**Short task:** Revise the data starting at the line containing "You are a GUI" and ending at the line containing "tap(392, 269)", replacing "radio button" with "option button" and changing nothing else. Give only those lines and omit the pictures.

**Source material:**
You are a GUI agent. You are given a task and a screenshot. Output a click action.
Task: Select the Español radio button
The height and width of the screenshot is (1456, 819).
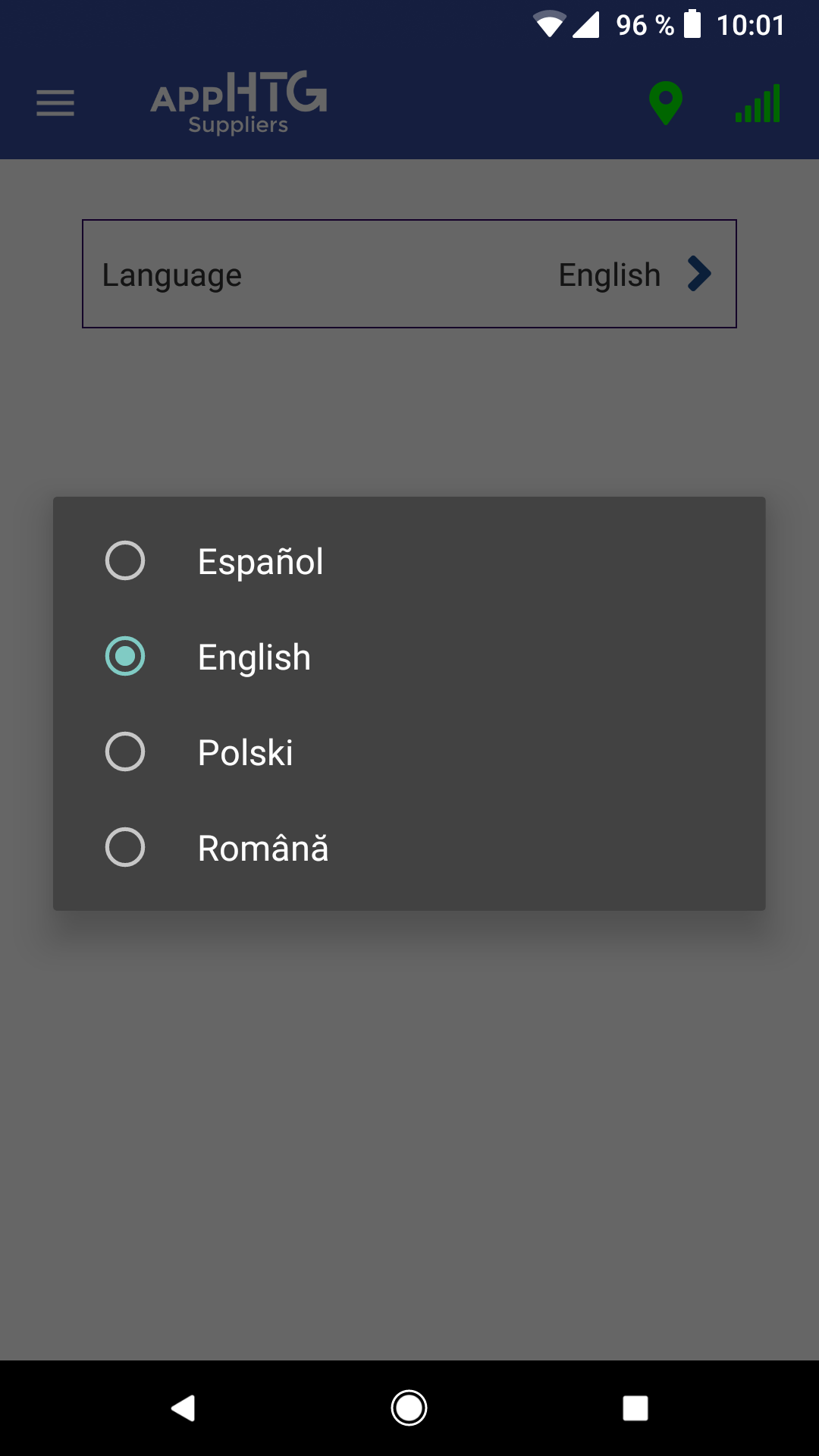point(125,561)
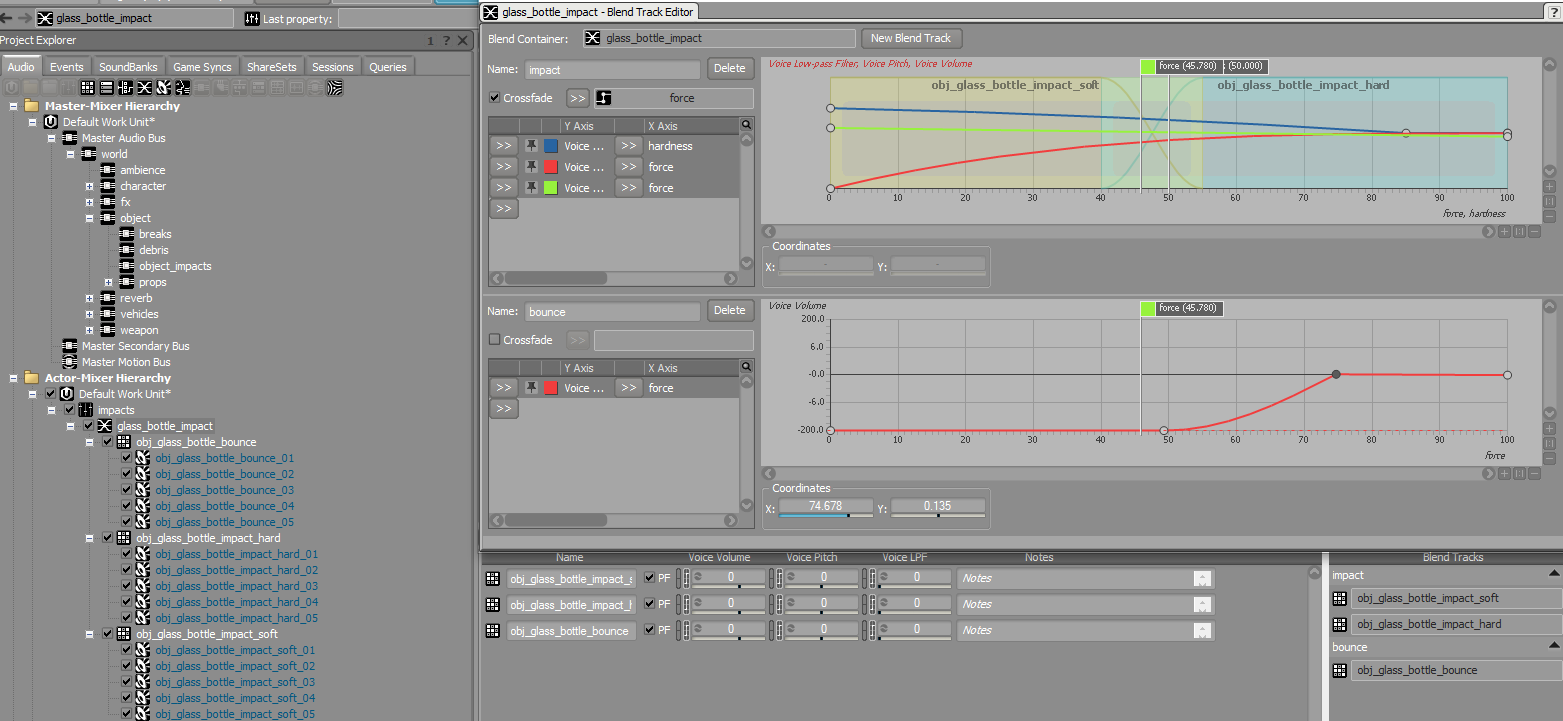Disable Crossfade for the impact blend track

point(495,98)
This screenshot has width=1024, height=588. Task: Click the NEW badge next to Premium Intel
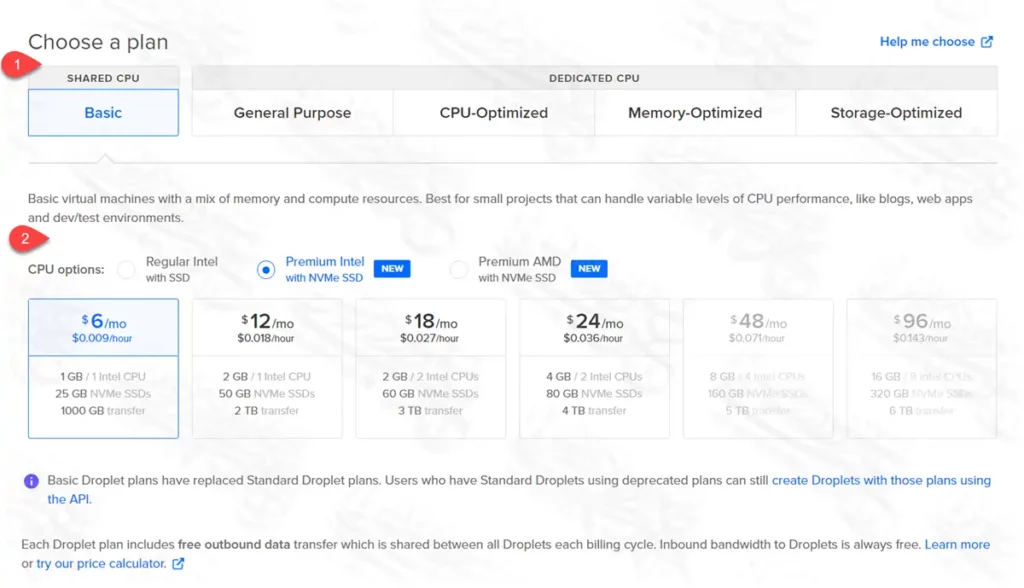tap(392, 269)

* * *

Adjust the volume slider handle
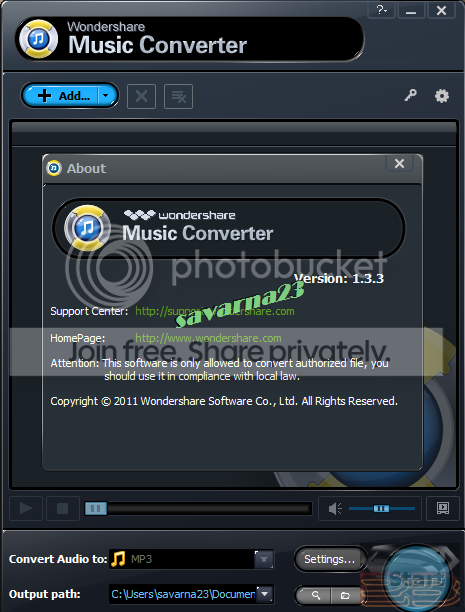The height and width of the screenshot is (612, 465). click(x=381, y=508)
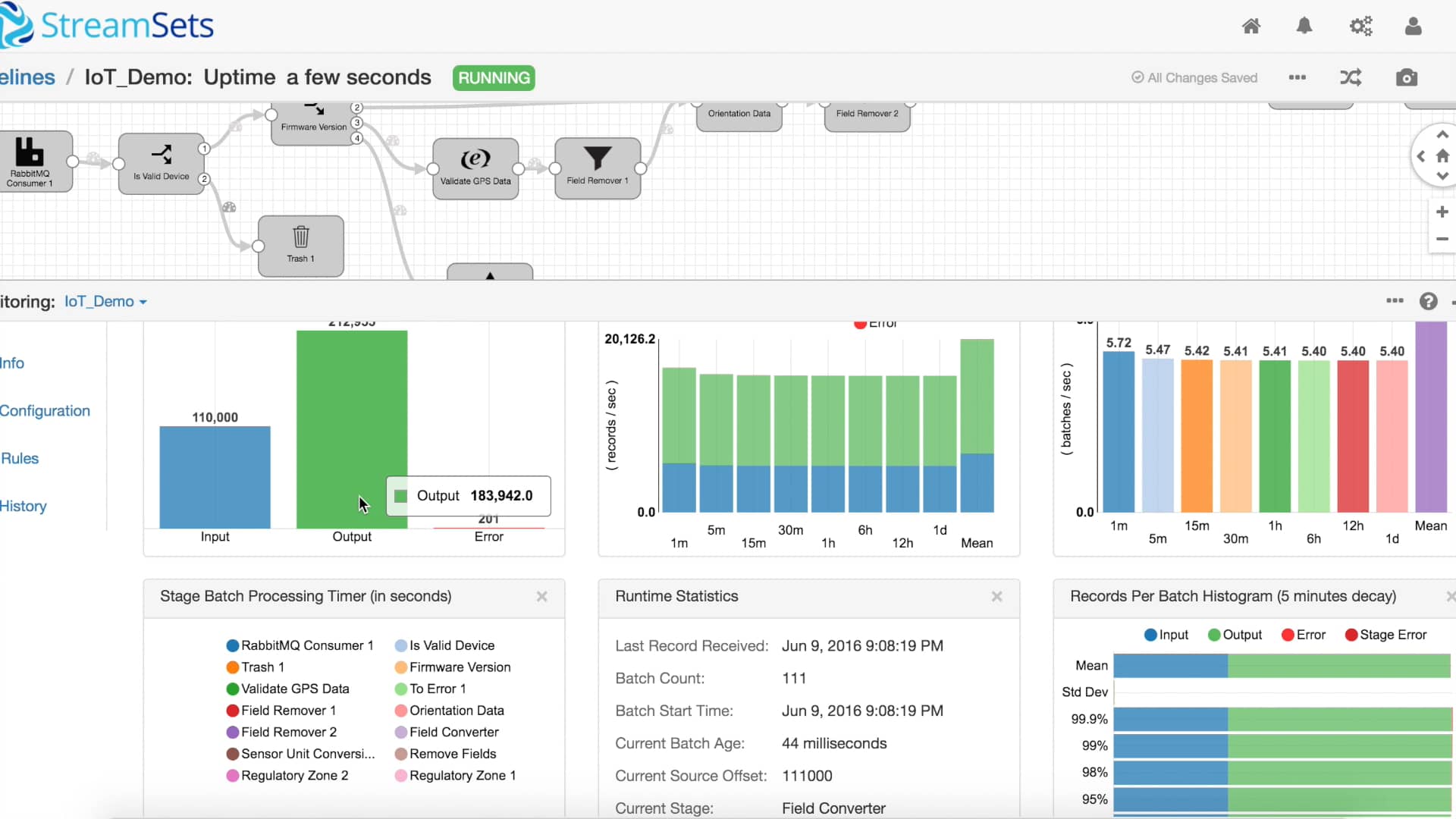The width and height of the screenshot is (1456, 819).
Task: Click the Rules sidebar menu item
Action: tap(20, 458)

--

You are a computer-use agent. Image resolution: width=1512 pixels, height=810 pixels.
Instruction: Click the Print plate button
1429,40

**Task output:**
You are a GUI agent. You are given a task and a screenshot. Output a click action.
Task: Select the Español option button
The height and width of the screenshot is (1456, 819).
point(125,561)
Disable Crossfade for the impact blend track

point(495,98)
This screenshot has width=1024, height=588. Task: Click the NEW badge next to Premium Intel
tap(392, 269)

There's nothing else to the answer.